## Start

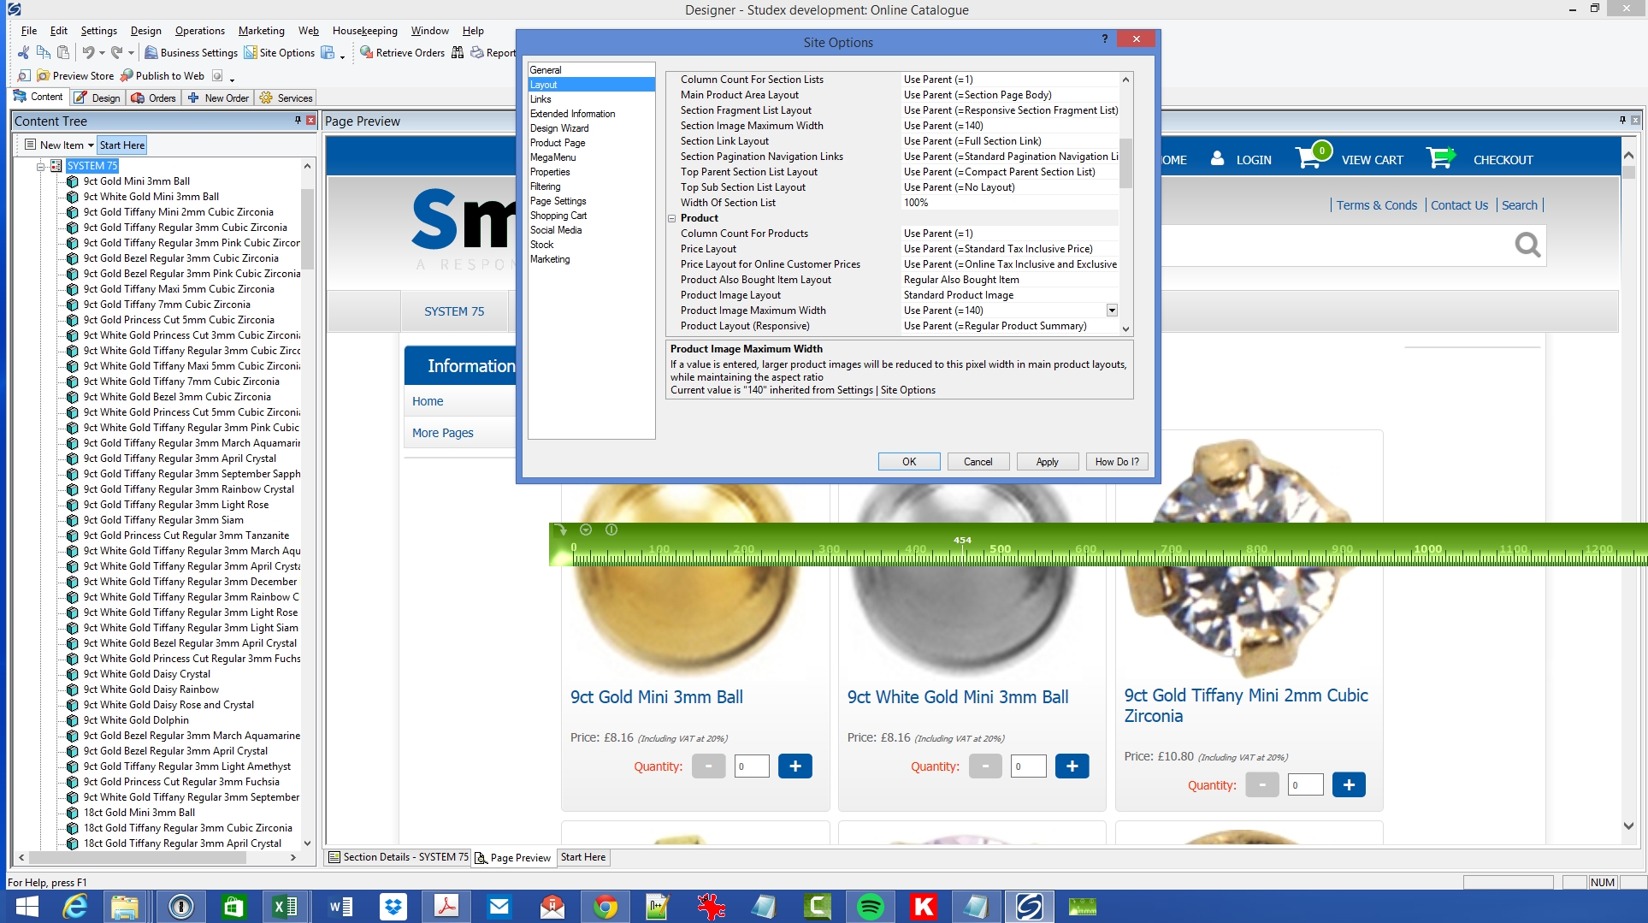This screenshot has height=923, width=1648.
Task: Click Apply in Site Options dialog
Action: coord(1047,462)
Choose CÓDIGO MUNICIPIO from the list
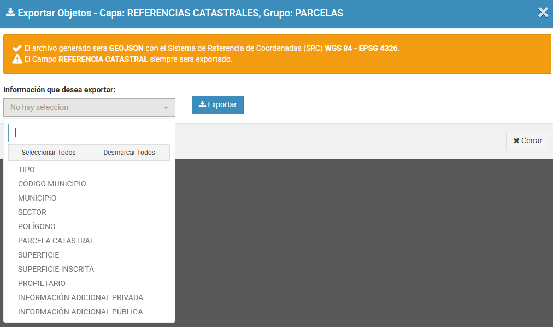This screenshot has width=553, height=327. pyautogui.click(x=52, y=184)
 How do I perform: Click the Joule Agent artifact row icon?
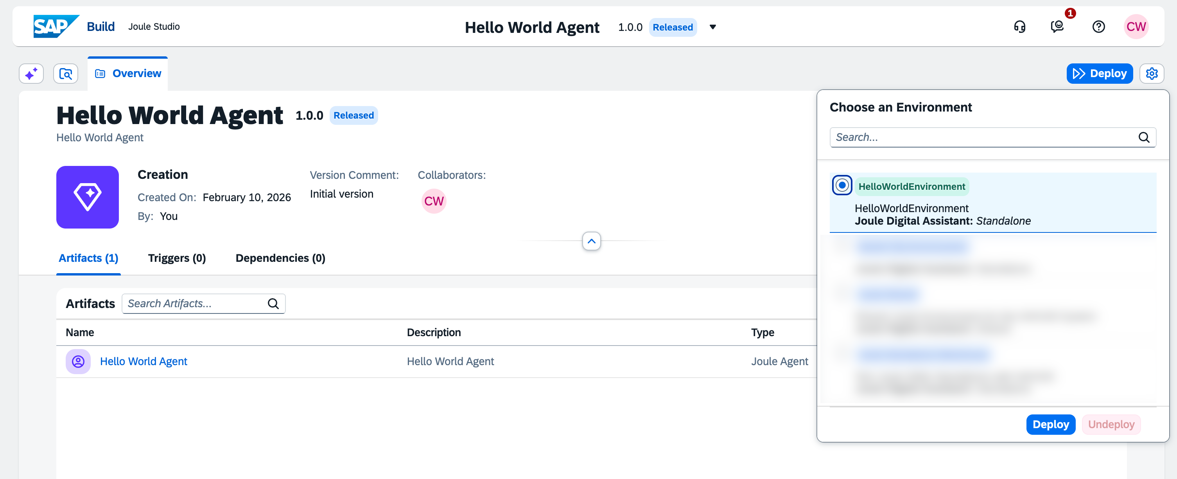pos(78,362)
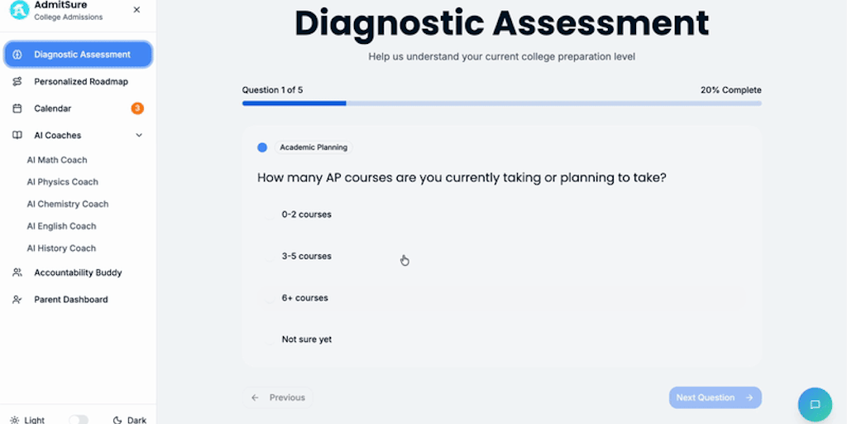This screenshot has width=847, height=424.
Task: Click the assessment progress bar
Action: click(x=501, y=104)
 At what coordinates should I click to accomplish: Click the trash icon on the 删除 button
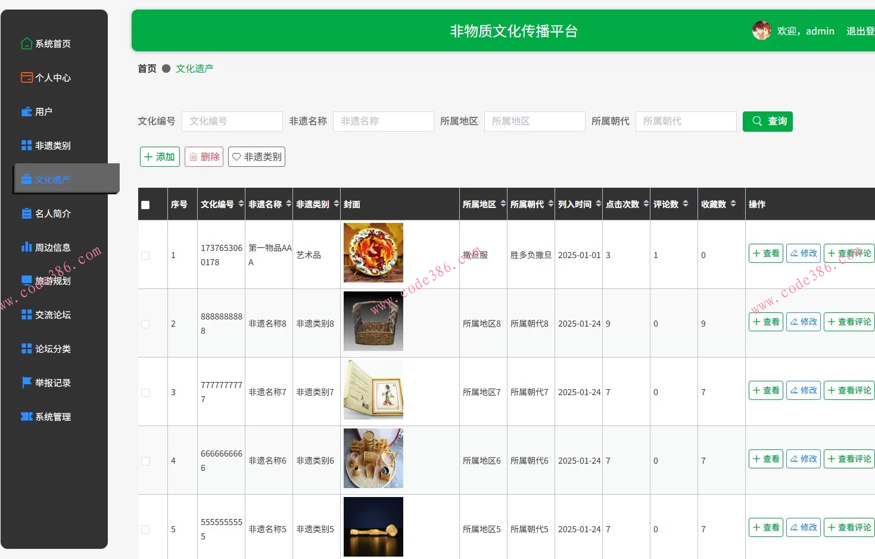(x=194, y=156)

## End

Reproduce verbatim every line of the material, starting with the line that contains "At what coordinates" and going on through the end of the material. Leave the pictures out of your answer.

Result for this task.
 At what coordinates should I click to accomplish: Click the trash icon on the 删除 button
(x=194, y=156)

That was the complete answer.